* **Pixel coordinate grounding data**:
+ + + +
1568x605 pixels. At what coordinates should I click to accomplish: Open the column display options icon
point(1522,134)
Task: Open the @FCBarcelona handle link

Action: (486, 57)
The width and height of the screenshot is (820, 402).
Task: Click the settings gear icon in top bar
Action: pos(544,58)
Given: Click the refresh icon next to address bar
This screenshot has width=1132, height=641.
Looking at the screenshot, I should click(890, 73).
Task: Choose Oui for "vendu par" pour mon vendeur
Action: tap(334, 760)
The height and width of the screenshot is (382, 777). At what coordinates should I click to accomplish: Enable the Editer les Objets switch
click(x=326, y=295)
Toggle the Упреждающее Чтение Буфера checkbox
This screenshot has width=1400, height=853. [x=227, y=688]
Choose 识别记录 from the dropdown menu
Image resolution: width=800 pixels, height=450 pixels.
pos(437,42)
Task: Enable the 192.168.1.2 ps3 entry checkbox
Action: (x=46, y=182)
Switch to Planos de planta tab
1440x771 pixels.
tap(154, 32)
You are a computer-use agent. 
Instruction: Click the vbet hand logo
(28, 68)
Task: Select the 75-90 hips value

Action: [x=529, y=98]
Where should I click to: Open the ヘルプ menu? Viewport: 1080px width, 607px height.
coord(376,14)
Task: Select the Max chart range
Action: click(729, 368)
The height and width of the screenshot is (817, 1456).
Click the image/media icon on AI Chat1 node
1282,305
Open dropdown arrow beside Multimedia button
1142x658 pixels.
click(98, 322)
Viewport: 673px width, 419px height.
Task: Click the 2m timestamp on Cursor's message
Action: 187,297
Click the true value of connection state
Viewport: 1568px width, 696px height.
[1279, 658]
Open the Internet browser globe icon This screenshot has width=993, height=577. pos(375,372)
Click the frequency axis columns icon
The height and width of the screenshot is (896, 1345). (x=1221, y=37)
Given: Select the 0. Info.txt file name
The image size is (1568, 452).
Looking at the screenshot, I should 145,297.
+ + + +
* **Work to complete**: Lines from the one containing "Click the frequency axis columns icon" through the end of the data above must be written out exactly, and no other lines are needed.

* **Answer space**:
Click the frequency axis columns icon
The height and width of the screenshot is (896, 1345). (x=1221, y=37)
Given: Select the 0. Info.txt file name
The image size is (1568, 452).
Looking at the screenshot, I should 145,297.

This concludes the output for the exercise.